**Assignment:**
Please transcribe every entry below exactly as written.

**Extracted records:**
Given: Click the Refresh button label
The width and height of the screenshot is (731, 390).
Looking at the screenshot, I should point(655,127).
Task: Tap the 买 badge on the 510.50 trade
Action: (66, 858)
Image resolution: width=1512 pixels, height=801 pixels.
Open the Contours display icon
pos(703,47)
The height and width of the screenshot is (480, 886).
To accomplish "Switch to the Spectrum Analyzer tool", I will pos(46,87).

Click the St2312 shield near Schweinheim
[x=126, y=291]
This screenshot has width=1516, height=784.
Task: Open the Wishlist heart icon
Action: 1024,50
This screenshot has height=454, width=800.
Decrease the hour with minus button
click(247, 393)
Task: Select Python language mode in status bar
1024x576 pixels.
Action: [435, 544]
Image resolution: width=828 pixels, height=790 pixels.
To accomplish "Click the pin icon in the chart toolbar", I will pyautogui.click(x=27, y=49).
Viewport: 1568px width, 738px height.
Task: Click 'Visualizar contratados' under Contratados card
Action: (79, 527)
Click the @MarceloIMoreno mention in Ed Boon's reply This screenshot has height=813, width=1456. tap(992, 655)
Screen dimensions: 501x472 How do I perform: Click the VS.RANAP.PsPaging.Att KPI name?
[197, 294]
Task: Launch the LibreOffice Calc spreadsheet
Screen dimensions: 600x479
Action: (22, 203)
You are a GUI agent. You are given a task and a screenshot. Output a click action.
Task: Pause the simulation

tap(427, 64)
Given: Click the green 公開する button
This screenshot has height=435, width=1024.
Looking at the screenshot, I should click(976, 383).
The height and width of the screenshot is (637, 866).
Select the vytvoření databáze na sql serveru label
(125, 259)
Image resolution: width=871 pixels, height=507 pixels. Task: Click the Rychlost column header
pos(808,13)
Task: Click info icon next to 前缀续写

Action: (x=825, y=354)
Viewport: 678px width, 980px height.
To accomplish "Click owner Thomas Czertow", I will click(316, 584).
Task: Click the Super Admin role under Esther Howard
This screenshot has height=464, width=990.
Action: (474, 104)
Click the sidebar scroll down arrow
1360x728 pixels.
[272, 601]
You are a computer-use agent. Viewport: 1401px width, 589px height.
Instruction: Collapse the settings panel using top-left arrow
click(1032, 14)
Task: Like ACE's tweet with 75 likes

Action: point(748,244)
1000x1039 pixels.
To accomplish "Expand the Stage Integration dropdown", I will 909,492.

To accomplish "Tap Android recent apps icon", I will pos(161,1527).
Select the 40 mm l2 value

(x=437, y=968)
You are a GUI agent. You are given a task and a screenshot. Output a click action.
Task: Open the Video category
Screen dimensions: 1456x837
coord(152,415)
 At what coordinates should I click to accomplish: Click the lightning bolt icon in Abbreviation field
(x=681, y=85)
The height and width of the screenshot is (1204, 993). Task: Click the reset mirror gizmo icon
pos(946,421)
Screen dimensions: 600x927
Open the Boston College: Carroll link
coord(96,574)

**Expected answer:**
Given: Click the Refresh button label
The width and height of the screenshot is (731, 390).
Looking at the screenshot, I should point(655,127).
Task: Tap the 买 badge on the 510.50 trade
Action: (66, 858)
Image resolution: width=1512 pixels, height=801 pixels.
Open the Contours display icon
pos(703,47)
The height and width of the screenshot is (480, 886).
To accomplish "Switch to the Spectrum Analyzer tool", I will pos(46,87).

Click the St2312 shield near Schweinheim
[x=126, y=291]
This screenshot has width=1516, height=784.
Task: Open the Wishlist heart icon
Action: 1024,50
This screenshot has height=454, width=800.
Decrease the hour with minus button
click(247, 393)
Task: Select Python language mode in status bar
1024x576 pixels.
Action: [435, 544]
Image resolution: width=828 pixels, height=790 pixels.
To accomplish "Click the pin icon in the chart toolbar", I will pyautogui.click(x=27, y=49).
Viewport: 1568px width, 738px height.
Task: Click 'Visualizar contratados' under Contratados card
Action: (79, 527)
Click the @MarceloIMoreno mention in Ed Boon's reply This screenshot has height=813, width=1456. tap(992, 655)
Screen dimensions: 501x472 How do I perform: Click the VS.RANAP.PsPaging.Att KPI name?
[197, 294]
Task: Launch the LibreOffice Calc spreadsheet
Screen dimensions: 600x479
Action: (22, 203)
You are a GUI agent. You are given a task and a screenshot. Output a click action.
Task: Pause the simulation

tap(427, 64)
Given: Click the green 公開する button
This screenshot has height=435, width=1024.
Looking at the screenshot, I should click(976, 383).
The height and width of the screenshot is (637, 866).
Select the vytvoření databáze na sql serveru label
(125, 259)
Image resolution: width=871 pixels, height=507 pixels. Task: Click the Rychlost column header
pos(808,13)
Task: Click info icon next to 前缀续写

Action: (x=825, y=354)
Viewport: 678px width, 980px height.
To accomplish "Click owner Thomas Czertow", I will click(316, 584).
Task: Click the Super Admin role under Esther Howard
This screenshot has height=464, width=990.
Action: (474, 104)
Click the sidebar scroll down arrow
1360x728 pixels.
[272, 601]
You are a computer-use agent. Viewport: 1401px width, 589px height.
Instruction: Collapse the settings panel using top-left arrow
click(1032, 14)
Task: Like ACE's tweet with 75 likes

Action: point(748,244)
1000x1039 pixels.
To accomplish "Expand the Stage Integration dropdown", I will 909,492.

To accomplish "Tap Android recent apps icon", I will pos(161,1527).
Select the 40 mm l2 value

(x=437, y=968)
You are a GUI agent. You are given a task and a screenshot. Output a click action.
Task: Open the Video category
Screen dimensions: 1456x837
coord(152,415)
 At what coordinates should I click to accomplish: Click the lightning bolt icon in Abbreviation field
(x=681, y=85)
The height and width of the screenshot is (1204, 993). Task: Click the reset mirror gizmo icon
pos(946,421)
Screen dimensions: 600x927
Open the Boston College: Carroll link
coord(96,574)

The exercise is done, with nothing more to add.